De dag nadien, onder een stralende zon, gingen we van Waver naar de omliggende bossen, waar we gans de dag bleven. Naar het schijnt als voorzorgsmaatregel tegen de vliegtuigen. Daar vernamen we de grandioze mislukking van de nachtelijke aanval van de Duitsers op de stelling Luik. Dat nieuws veroorzaakt groot enthousiasme onder de soldaten. ’s Avonds keren we terug naar Waver, in dezelfde kantonnementen.
7 augustus
Het regent. Reeds heel vroeg verlaten we Waver met bestemming Hamme-Mille. Van daar begeven we ons naar het bos van Meerdael, onder een striemende regen, en blijven er tot ’s avonds. Als beschutting bouwen de soldaten van de 19de brigade hutten van omgehakte bomen. De hutten worden bedekt met takken en stro, waar de velden vol van liggen. Er zijn er in alle vormen en formaten. Sommige zijn zo groot dat men er een volledig peloton kan in onderbrengen. In onze hut zijn we maar met drie: kapitein Déom (19de gemengde brigade: 1ste & 3dekarabiniers), onderluitenant Vidrick en ikzelf. Onder deze beschutting deert de tijd ons niet. We bespreken de schaarse oorlogsberichten die de wederopgeroepenen melden.

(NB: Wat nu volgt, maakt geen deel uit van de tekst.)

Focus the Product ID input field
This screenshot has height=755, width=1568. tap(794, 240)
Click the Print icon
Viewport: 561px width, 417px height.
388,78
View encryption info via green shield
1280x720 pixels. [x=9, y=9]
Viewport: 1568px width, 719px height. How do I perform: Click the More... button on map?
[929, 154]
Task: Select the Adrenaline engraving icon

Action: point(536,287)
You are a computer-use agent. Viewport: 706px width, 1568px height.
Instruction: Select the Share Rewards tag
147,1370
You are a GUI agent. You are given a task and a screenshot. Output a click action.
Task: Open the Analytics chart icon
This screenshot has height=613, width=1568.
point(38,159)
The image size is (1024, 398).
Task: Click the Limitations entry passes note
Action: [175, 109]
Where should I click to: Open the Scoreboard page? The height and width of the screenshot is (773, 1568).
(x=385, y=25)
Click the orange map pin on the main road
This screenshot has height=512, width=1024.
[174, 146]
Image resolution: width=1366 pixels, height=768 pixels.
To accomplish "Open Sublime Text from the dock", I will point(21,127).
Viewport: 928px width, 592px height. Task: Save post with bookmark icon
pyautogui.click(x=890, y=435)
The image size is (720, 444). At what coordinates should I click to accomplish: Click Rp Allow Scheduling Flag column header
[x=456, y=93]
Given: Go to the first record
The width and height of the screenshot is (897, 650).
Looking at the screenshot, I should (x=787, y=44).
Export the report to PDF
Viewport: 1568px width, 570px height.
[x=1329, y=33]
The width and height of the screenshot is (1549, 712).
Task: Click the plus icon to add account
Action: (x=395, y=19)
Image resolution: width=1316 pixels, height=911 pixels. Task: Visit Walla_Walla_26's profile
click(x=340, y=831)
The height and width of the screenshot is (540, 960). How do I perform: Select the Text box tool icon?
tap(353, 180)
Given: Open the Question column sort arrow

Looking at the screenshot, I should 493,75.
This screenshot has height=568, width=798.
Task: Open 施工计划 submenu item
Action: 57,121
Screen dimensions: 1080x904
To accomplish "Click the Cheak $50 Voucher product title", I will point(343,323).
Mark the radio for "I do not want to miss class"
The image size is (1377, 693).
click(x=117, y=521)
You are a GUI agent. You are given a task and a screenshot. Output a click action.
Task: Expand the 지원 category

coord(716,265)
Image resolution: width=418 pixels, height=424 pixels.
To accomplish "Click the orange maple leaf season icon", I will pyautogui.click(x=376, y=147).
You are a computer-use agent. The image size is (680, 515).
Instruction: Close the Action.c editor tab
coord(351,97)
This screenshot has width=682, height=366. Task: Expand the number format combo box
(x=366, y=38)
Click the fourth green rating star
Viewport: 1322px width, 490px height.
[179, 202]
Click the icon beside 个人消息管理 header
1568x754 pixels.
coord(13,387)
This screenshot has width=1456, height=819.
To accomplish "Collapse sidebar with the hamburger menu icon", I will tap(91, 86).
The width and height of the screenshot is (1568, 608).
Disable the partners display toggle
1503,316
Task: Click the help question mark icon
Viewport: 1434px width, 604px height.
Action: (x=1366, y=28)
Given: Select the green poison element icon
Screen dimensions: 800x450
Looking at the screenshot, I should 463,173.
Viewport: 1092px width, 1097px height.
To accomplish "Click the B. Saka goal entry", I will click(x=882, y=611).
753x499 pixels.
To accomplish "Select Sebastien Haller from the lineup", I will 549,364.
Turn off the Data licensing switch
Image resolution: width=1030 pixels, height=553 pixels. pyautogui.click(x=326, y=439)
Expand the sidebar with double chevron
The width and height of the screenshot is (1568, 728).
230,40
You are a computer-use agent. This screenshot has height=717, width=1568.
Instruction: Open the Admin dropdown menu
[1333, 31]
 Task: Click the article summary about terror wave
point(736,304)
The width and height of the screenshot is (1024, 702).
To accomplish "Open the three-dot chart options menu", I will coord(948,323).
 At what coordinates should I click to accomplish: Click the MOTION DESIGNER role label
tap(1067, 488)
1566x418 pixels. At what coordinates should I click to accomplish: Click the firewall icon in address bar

Tegen de avond vertrekken we naar Nethen, waar ik gekantonneerd wordt bij apotheker Dossogne.
8 augustus
De 8ste augustus keren we terug naar onze hutten van de dag voordien. Aangezien het weer opnieuw beter was, bleven we deze keer buiten. In de nacht van de 7de op
8ste werd een onvoorzichtige wachter van het kasteel van Nethen door een schildwacht neergeschoten. ’s Avonds terug naar Nethen. Het is een tamelijk groot dorp, dat zich uitstrekt langsheen de weg van Hamme-Mille naar Sint-Joris-Weert.
9 augustus
De 9de raken de rantsoenen op, vooral het
vlees. Het brood is verre van goed. We blijven de ganse dag in rust in het
dorp.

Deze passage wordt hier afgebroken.